Rasisme di Jerman: Fitnah atau Fakta?

Meskipun Perang Dunia II sudah lama berlalu, tapi trauma rakyat Jerman terhadap apa yang menimpa mereka serta stigma buruk yang disematkan kepada bangsa Jerman sebagai pelaku salah satu genosida terbesar di dunia belum sepenuhnya hilang. Jerman berupaya keras menghilangkan stigma sebagai bangsa rasis. Tapi apakah rasisme di Jerman itu benar-benar sudah hilang? Rasisme di Jerman: fitnah atau fakta?

Sejak Februari 2012 saya merantau ke Jerman dan datang ke Jerman memang sudah memakai jilbab. Tahun pertama tidak menemukan masalah rasisme yang cukup mencolok. Hal-hal kecil sih pernah terjadi. Misalnya kenapa saya harus sering-sering solat (solat 5 waktu) yang menurut salah satu orang Jerman yang saya kenal saat itu hanyalah membuang-buang waktu dan tidak hemat air. Tapi hal itu masih bisa saya maklumi.

Pindah ke Kota Stuttgart yang adalah ibukota Negara Bagian Baden-Württemberg juga tidak tampak tanda-tanda rasisme di awalnya. Memang Baden-Württemberg masuk ke wilayah eks-Jerman Barat yang katanya tingkat rasismenya lebih rendah jika dibandingkan dengan wilayah eks-Jerman Timur. Tempat tinggal pertama saya di Jerman juga masih di Baden-Württemberg, sebuah desa bernama Inzighofen.
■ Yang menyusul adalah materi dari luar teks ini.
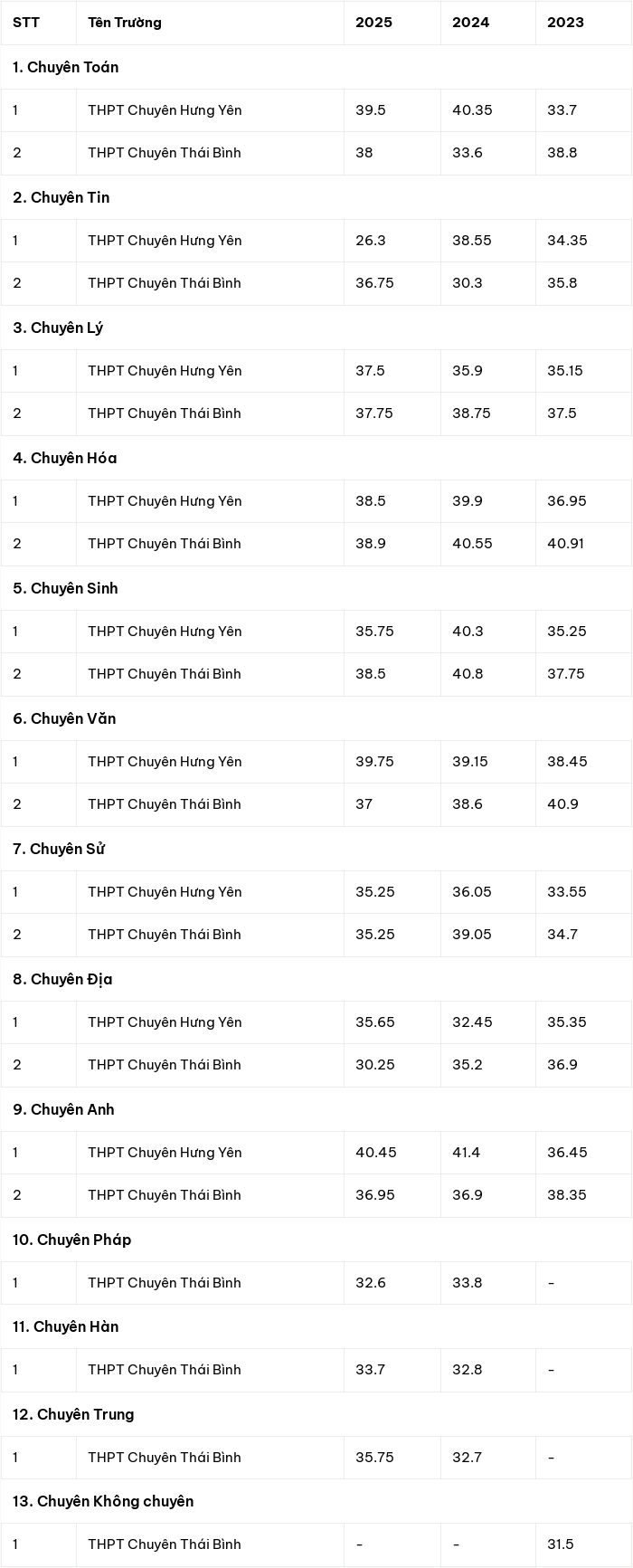Click the 33.7 score in Chuyên Hàn
Viewport: 633px width, 1568px height.
(371, 1370)
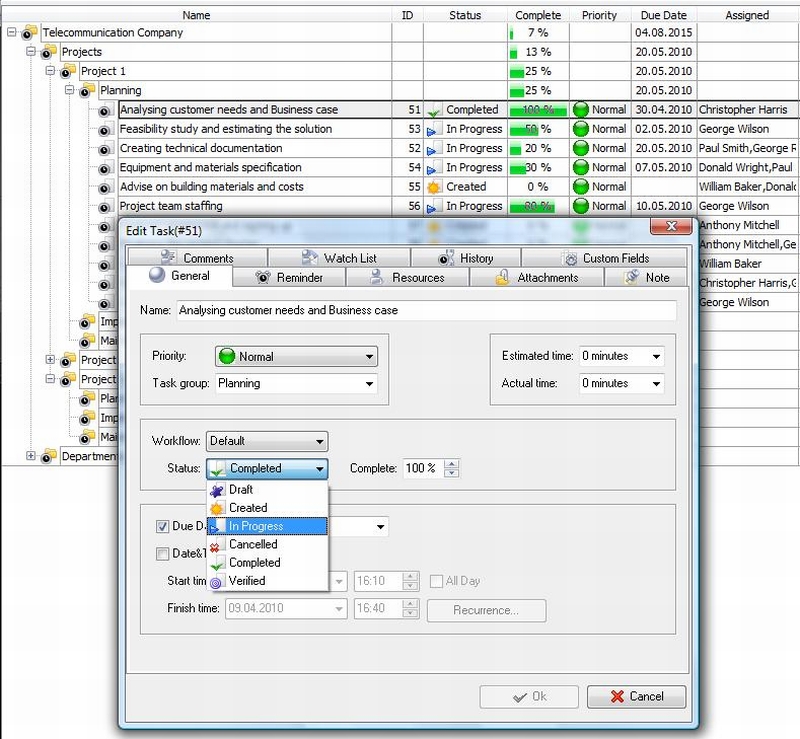Enable the Date&Time checkbox
Viewport: 800px width, 739px height.
coord(162,554)
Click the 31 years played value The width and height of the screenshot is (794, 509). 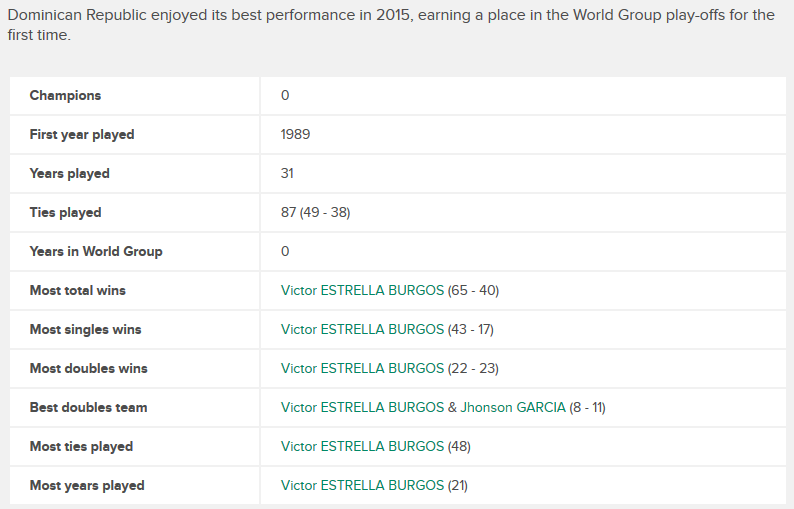287,173
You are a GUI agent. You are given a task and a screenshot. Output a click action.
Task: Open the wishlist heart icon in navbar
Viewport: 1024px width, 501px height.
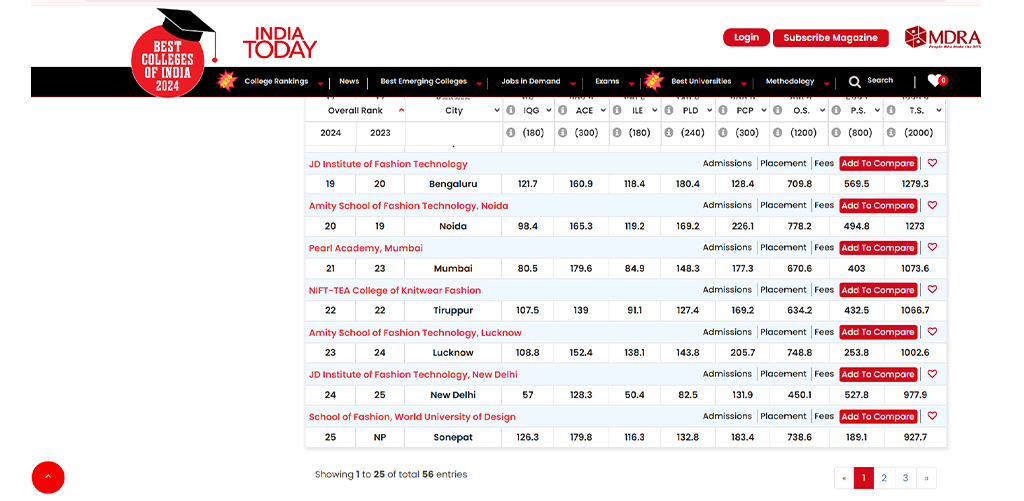click(935, 81)
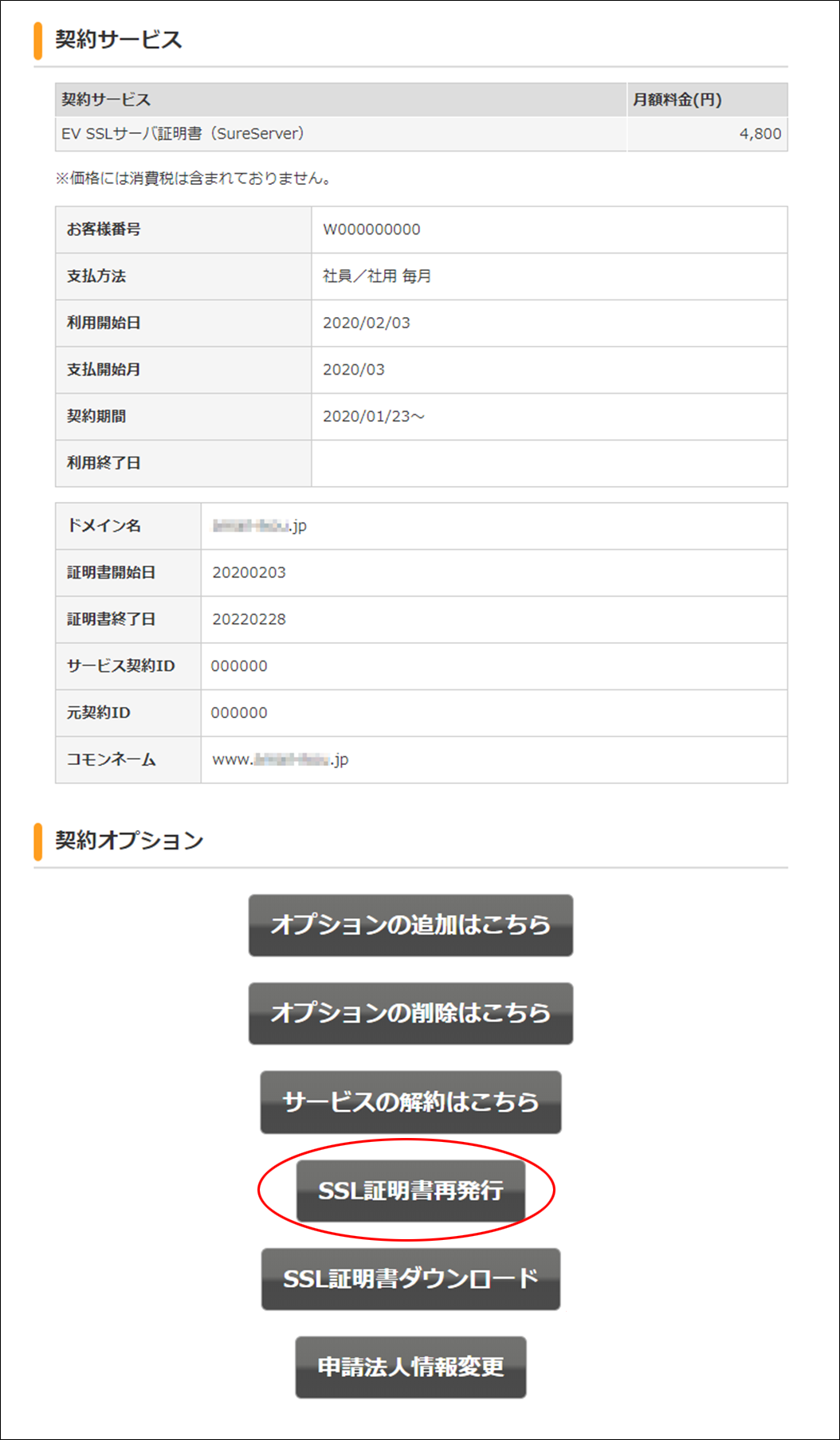Select the 証明書終了日 value 20220228
The width and height of the screenshot is (840, 1440).
tap(249, 619)
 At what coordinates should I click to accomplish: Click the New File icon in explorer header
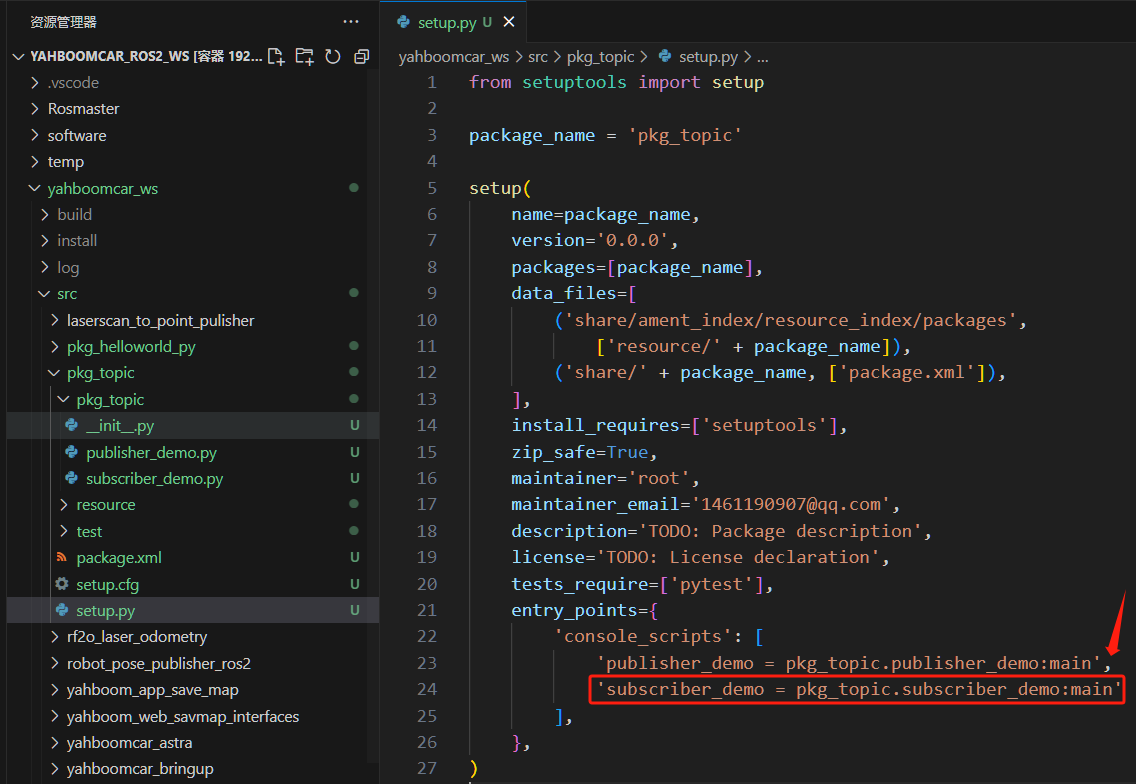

Inzighofen, pemandangan dari jendela kamar saya dulu

Biasanya tingkat rasisme di Jerman itu lebih tinggi jumlahnya di desa dibandingkan di kota besar. Entah karena saya cuma sebentar tinggal di desa, jadi belum banyak ketemu yang aneh-aneh atau memang di Inzighofen aman-aman saja. Fyi, saya tinggal di Inzighofen selama tiga bulan setengah.

Siapa yang pernah tinggal di Stuttgart, maka tidak akan pernah bisa melupakannya.

Tahun ini adalah tahun keenam saya tinggal di Kota Stuttgart. Pepatah Jerman di atas benar adanya. Stuttgart sudah menjadi rumah saya, rumah yang bahkan ketika mudik ke Indonesia saja tetap saya rindukan. Ada rasa ingin pulang, seolah ada bagian dari diri saya yang tertinggal di Stuttgart.

Faktanya tinggal di Stuttgart tidak melulu mulus-mulus saja. Saat baru-baru pindah ke Stuttgart, jilbab saya pernah ditarik oleh nenek-nenek saat saya mengantri di kasir sebuah supermarket yang lumayan besar. Mungkin klo kejadiannya di Indonesia udah baku hantam. Tapi ini Jerman, where muslims are minority. Saya udah pernah sih nulis soal kejadian ini dan beberapa kejadian setelahnya.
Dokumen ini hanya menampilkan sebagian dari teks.